A new year has dawned and that means the taxman cometh. All who must file business and individual returns with the Internal Revenue Service look for relief. That search for every possible exemption is magnified for Mississippi residents who in 2005 endured the worst natural disaster in the nation’s history. Those citizens are looking for ways to spell relief with extensions, changes and exceptions.
According to Gulfport accountant Germaine Giani Weldon, the answer has arrived.
“We need a break,” she said. “That break came to us in the form of the Katrina Emergency Tax Relief Act of 2005, which will help businesses as well as individuals. Because our area is a presidential-declared disaster area, we are subject to many tax advantages that are not normally available. This act kicks it up a notch to help us rebuild our area faster.”

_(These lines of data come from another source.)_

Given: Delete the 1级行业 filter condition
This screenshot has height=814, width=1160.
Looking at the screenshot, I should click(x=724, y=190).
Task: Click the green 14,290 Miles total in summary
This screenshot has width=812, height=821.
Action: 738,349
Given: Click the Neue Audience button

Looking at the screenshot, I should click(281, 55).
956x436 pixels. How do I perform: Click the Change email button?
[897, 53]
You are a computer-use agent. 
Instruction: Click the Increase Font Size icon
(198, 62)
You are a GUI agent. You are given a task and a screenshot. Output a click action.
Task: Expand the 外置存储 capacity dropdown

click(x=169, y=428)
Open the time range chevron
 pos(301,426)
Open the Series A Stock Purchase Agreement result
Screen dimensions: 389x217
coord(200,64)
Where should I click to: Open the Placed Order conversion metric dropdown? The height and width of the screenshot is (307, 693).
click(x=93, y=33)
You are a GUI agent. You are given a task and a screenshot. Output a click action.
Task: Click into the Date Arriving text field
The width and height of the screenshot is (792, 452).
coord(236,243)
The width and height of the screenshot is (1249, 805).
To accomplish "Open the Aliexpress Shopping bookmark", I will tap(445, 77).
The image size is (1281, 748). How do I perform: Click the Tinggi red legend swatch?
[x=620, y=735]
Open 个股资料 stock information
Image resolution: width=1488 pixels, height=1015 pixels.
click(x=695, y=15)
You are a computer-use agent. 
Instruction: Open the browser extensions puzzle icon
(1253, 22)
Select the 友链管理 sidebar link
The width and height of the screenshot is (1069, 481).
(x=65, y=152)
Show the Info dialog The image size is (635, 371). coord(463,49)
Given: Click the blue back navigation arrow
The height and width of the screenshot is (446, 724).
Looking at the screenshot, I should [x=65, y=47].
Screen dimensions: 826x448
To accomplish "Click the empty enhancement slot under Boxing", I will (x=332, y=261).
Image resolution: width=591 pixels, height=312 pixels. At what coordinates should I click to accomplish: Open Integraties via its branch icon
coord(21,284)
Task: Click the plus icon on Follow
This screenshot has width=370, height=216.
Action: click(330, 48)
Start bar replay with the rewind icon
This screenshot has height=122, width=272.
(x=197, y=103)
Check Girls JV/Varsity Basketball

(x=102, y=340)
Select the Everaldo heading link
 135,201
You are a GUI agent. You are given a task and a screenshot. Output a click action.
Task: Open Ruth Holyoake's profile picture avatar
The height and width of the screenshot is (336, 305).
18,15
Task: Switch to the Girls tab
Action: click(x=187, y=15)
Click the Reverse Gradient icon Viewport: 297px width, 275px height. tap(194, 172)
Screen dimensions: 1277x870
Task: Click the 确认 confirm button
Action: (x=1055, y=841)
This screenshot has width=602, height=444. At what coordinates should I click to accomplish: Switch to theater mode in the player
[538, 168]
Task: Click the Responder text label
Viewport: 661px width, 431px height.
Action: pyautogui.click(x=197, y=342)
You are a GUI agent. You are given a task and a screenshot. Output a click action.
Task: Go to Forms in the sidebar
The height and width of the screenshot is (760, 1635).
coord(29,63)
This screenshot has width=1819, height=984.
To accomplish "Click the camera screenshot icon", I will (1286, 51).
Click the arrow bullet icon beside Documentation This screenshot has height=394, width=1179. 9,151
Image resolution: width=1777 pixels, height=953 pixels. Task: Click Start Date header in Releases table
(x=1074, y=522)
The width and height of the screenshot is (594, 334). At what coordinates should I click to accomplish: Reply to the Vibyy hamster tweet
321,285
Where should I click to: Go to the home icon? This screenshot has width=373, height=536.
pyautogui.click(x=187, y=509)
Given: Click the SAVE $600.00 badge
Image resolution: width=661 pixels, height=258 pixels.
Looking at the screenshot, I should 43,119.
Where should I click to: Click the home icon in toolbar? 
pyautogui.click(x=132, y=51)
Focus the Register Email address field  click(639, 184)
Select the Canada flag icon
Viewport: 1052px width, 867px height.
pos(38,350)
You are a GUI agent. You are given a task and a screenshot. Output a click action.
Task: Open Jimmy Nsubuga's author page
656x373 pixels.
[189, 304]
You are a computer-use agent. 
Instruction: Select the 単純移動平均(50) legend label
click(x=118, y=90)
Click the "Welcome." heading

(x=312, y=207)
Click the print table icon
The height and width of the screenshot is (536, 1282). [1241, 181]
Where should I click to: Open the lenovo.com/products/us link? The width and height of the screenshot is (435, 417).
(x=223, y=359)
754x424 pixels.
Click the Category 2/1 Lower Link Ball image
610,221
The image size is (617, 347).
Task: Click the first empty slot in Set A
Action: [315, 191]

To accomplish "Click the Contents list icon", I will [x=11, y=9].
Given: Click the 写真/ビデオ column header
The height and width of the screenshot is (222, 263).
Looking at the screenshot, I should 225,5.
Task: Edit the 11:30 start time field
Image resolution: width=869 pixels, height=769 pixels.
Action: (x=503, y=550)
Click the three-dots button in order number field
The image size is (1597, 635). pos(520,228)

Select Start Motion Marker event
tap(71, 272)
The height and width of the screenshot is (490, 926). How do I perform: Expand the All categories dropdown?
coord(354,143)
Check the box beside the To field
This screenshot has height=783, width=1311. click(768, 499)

The new act extends the deadline for tax filing and payments for businesses and individuals until February 28, 2006. Weldon, a CPA and certified financial planner with Alexander, Van Loon, Sloan, Levens and Favre, says this extension includes the following:
• personal quarterly estimates
• corporate, partnership and personal
extensions that were due in September
• quarterly federal and excise tax returns
• estate and gift taxes
• employment taxes
“Penalties and interest for late filing and late payments will not be charged for the period from the storm until the February deadline,” she added. “The Mississippi Tax Commission will also follow the extension guidelines established by the federal government, but this will not include sales tax. The ability to defer these payments and filings frees up business owners to devote more time and energy to apply for FEMA and low-interest Small Business Administration loans, which can be very time consuming.”
Tracking down records
Bay St. Louis CPA Chuck Benvenutti is pleased with the extension for filing. He still has 2004 returns to do for professionals who lost all their records and are trying to find them. “We’re trying to find where they are and will do about 800 returns,” he said.
He and other accountants are keeping up with tax changes daily by attending seminars, studying online and subscribing to publications.
Benvenutti and Weldon agree that the provision for taking casualty losses is a big change in the Katrina Relief Act. For individuals that means the difference in insurance payments and the cost to repair homes, along with the home contents’ loss, can be listed as casualty losses on an amended or extended 2004 return or the 2005 return. The filer can make the choice of which year to claim the loss, but Weldon says filing it on the 2004 return gives taxpayers the opportunity to get cash faster.
“Taxpayers will want to weigh which option works best for them in taking their casualty losses,” she said. “A business owner who earns less money in 2005 because of business interruptions due to Katrina could end up in a lower tax bracket in 2005 than in 2004. In that case, it may be to the taxpayer’s advantage to take the loss on the 2004 return, the higher tax bracket year, and then get a larger tax refund.”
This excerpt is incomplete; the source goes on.